Marco to bezwzględny mężczyzna. W przyszłości zostanie głowa mafijnej rodziny i wie, że nie może okazać słabości. Jest bezwzględny dla wroga a rodzina jest dla niego najważniejsza. Kiedy na jego drodze staje Vanessa, które jest środkiem co celu wszystko się zmienia. Z czasem okazuje się, że staje się nie tylko tym środkiem ale i jego słabością. Mimo to realizuje plan, który on i jego rodzina zamierzają wcielić w życie. Tylko nie wszystko idzie zgodnie z planem. Czy Marco przyzna się do tego, że Vanessa to nie tylko środek do celu? Kim tak naprawdę stanie się dla niego?

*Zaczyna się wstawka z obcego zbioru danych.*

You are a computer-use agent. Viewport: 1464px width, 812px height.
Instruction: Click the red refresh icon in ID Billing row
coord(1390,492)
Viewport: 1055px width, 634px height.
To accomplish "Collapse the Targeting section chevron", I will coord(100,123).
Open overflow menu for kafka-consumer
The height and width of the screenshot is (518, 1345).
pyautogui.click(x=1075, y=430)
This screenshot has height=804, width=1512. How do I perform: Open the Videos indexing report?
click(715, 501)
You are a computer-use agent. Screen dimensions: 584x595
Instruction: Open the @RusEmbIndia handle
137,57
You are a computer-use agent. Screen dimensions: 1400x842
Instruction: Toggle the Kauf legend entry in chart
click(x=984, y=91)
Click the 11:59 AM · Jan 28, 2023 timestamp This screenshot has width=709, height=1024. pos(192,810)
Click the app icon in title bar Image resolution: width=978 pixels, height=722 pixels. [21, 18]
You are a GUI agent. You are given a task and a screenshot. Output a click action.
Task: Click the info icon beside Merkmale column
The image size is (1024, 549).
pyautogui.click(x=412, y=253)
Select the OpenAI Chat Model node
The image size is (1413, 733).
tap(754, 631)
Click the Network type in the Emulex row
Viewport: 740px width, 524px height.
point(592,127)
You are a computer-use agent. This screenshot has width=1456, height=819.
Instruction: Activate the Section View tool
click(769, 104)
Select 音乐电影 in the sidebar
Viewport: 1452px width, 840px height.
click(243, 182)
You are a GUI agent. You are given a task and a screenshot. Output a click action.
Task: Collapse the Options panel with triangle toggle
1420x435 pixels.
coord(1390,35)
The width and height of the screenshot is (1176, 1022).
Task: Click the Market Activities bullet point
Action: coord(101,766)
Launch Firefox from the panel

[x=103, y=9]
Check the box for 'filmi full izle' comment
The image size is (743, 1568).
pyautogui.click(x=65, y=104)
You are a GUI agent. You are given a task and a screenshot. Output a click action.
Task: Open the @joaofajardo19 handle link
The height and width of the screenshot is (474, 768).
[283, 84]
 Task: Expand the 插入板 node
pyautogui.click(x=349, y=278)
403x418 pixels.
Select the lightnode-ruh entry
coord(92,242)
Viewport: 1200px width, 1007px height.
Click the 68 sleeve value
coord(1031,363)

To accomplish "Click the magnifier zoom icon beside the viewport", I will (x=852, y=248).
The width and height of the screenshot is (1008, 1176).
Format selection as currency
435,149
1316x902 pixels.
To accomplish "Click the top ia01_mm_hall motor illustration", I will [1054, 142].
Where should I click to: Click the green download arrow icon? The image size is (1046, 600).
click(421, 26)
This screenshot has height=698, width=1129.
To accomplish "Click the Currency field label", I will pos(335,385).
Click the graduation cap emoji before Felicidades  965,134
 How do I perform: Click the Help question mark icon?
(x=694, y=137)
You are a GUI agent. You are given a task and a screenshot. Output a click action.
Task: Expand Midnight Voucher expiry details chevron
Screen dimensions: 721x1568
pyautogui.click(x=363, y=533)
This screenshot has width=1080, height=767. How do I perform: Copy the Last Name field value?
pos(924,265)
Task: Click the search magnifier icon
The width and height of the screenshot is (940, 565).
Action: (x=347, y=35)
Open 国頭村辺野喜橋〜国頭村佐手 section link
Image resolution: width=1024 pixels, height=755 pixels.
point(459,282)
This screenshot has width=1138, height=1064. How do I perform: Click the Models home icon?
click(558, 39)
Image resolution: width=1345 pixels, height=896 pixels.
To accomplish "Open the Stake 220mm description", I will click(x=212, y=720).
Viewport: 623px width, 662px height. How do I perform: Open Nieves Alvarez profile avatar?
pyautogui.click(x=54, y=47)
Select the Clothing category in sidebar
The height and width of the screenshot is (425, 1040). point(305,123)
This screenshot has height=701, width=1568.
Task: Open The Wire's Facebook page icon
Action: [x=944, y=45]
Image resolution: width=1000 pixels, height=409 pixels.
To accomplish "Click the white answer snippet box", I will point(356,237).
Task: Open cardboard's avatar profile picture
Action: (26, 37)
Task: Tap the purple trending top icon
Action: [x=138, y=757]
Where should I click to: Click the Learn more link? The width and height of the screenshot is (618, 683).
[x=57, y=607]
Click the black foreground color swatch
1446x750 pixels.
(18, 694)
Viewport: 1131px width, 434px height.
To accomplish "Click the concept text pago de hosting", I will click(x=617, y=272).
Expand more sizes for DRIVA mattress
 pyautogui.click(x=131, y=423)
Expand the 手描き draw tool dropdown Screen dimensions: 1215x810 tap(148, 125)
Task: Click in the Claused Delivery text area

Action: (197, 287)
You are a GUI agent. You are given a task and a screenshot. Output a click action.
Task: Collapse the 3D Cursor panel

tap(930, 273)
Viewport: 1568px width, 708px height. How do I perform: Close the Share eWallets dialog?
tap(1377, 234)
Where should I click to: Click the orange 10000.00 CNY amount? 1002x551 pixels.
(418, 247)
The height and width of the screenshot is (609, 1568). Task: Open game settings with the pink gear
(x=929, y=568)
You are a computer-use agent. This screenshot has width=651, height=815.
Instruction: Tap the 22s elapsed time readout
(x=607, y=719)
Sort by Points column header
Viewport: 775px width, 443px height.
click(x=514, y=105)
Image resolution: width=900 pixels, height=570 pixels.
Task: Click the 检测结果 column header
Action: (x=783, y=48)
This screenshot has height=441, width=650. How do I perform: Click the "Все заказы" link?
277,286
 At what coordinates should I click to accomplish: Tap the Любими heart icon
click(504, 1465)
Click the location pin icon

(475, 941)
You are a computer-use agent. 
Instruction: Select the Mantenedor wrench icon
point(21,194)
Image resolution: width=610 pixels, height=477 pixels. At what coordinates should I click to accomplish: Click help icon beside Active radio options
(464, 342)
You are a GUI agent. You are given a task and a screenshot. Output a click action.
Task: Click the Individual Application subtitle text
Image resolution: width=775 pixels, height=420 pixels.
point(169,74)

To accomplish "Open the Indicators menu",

Historie czyta się płynnie i całkiem przyjemnie. Motyw z potencjałem ale początek totalnie i nie podszedł. Marco zupełnie mi nie przypał do gustu. Jego zachowanie zupełnie bywało nieracjonalne. Vanessa musiała zmierzyć się z nową sytuacją ale czegoś tu brakowało. Przede wszystkim ciężko było wyłapać kontekst. Wątki było takie płytkie. Jeśli chodzi o wątek romansu to kompletnie mi nieprzypadła do gustu. Nie czułam tej chemii między bohaterami. Po prostu tak przewidywalnie Vanessa zakochuje się w Marco jak gdyby nic. On z kolei zachowuje się jakby robi to z automatu. Akcja nawet dynamiczna ale wątki dość pokręcone, czasem dosłownie racjonalnie przebiegały. I zdecydowanie to za szybko leciało, bez rozwinięcia niektórych motywów. Wątek erotyczny jakoś specjalnie też nie był gorący i pobudzający zmysły.
Postacie dość dobre opisane ale brak im wyrazistości. Jedynie Antonio ma w sobie to coś. Chętnie przeczytam jego historie. Reszta postaci zwyczajna, mafia taka nijaka. Emocji nie zabranie, intryg i tajemnic też. Pod koniec dopiero fabuła nabiera czegoś takiego co sprawia, ze nawet się wciągamy w tą historię. Autorka ma lekkie pióro, styl przyjemny i przez historie płyniemy choć brakuje mi tu elementy zaskoczenia, choć są i takie monety. Książka w zasadzie nie ma jakiś większych błędów, czy czegoś, co przeszkadza. Jak dla mnie nawet nie jest nudna ale bez fajerwerków. Akcja toczy się w Nowym Jorku i tu mam jedno ale. To ale w zasadzie pojawiało się już nie raz w różnych książkach i u różnych autorów. Tu mam na myśli ślub głównych bohaterów. Fajnie byłoby gdyby autorzy i redaktorzy, bo to także ich rolą jest także, zwrócili uwagę na jeden szczegół. Kiedy akcja dzieje się za granicą, warto by pomyśleć by śluby były spoje z danym miejscem akcji. I tak mamy tu Nowy Jork, bohaterowie nie mają nic wspólnego z Polską a tekst przysięgi polski, a nie amerykański. Może się czepiam ale tak mi to już kilka razy rzuciło się w oczy w książkach.
Zakończenie dość intrygujące i muszę przyznać zaskakujące. Jak potoczy się dalej? Trzeba poczekać na kontynuacje. Dla miłośników romansu z mafią jako motyw przewodni i lubiących lekką lekturę na wieczór ta książka będzie idealna.